5 Must-Have Qualities For USC's Next Football Coach

    To rekindle the spirit of Troy, USC needs to prioritize key characteristics over name recognition

    In the wake of Steve Sarkisian's firing this week, the sports mediaverse has been littered with lists of names that could take over as the Trojans' next head coach. USA Today led the obligatory mainstream roll call ranging from pipe dreams to usual suspects. 247Sports made it interesting, posting odds on who will take the job. Even Forbes weighed in.

    With almost two months to go until a new coach is named, most if not all candidates currently employed elsewhere, and virtually no clarity as to who on the wish list actually wants the job, those musings are little more than white noise. What USC and its boosters, alumni and fans can focus on right now are the attributes needed in the next coach and how they'll translate to success. Whoever takes over, here's what he needs to bring to the table:

    1) Identity

    Catch a quick glimpse and you can't miss it: Baylor plays at the speed of light. Michigan is freakishly physical. Utah is as disciplined as it gets.
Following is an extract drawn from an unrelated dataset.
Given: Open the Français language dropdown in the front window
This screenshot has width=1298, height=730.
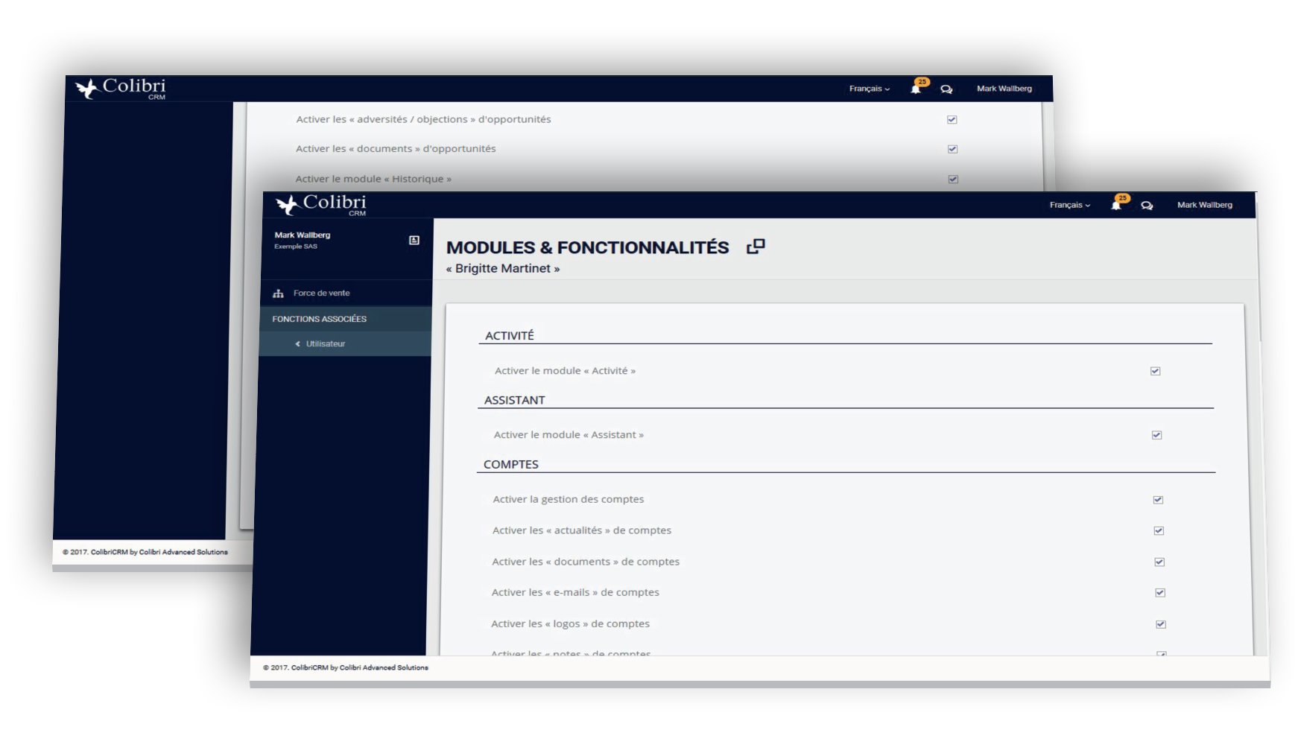Looking at the screenshot, I should (x=1069, y=205).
    Baylor and Utah pale in comparison to USC's rich heritage and Michigan was in shambles as recently as last season, but all three are better than the Trojans today because they know who they are.

    Last time USC knew who it was, the man patrolling the sidelines was affectionately known as Big Balls Pete. Carroll's Trojans were fiercely competitive, relentlessly on the attack, and invariably able to adjust on the fly. Not coincidentally, USC hasn't sniffed the Promised Land since its identity was known to all and feared by opponents.

    2) Toughness

    One ingredient missing from any passable description of the Trojans' current identity is toughness, both physical and mental.

    Physically, USC is often overwhelmed when it should be able to hold its own. Stanford, for example, with rigid academic standards severely limiting its ability to recruit top athletes, routinely wears the Trojans down and pushes them around.

    USC also tends to get more than it can handle from lesser competition with a mental edge. Just last week, an inferior Washington team demonstrated this in what turned out to be Sarkisian's final game.

    3) Adaptability

    While Sarkisian's shortcomings have been well documented, his game planning ability consistently got the Trojans off on the right foot. Once opponents adjusted, however, USC could rarely counter.

    This season's loss to Stanford serves as a strong case study. The Trojans moved the ball at will while jumping out to a commanding early lead, then the Cardinal adapted. USC lost the line of scrimmage and seemingly every other matchup for the remainder of the night.

    It's difficult to recall a recent loss in which the Trojans weren't out-coached, regardless of the game plan.

    4) Aggression

    For the past five-plus seasons under Lane Kiffin and Sarkisian, bigger moments have meant an increasingly conservative approach. Nightmares of bubble screens and ill-advised attempts to use the clock rather than superior talent will haunt their respective legacies, a stark contrast from the fearless approach that endures as a hallmark of the Carroll era. But speaking of the Silver Fox...

    5) A New Voice

    It's time for USC to branch out from the Carroll coaching tree. Kiffin and Sarkisian have shown his unique style can't be replicated, and the good news is it doesn't need to be.

    With the NCAA's unprecedented and unintelligible sanctions in the past and a full roster of 85 scholarship players on the horizon, the Trojans have every opportunity to return to glory. They just can't return to 2005.

    When USC announces its next head coach, most of those name-dropping lists may turn out to contain the correct answer, but the powers that be need to make their selection for the right reasons. "Who" isn't important. "What" and "how" are vital.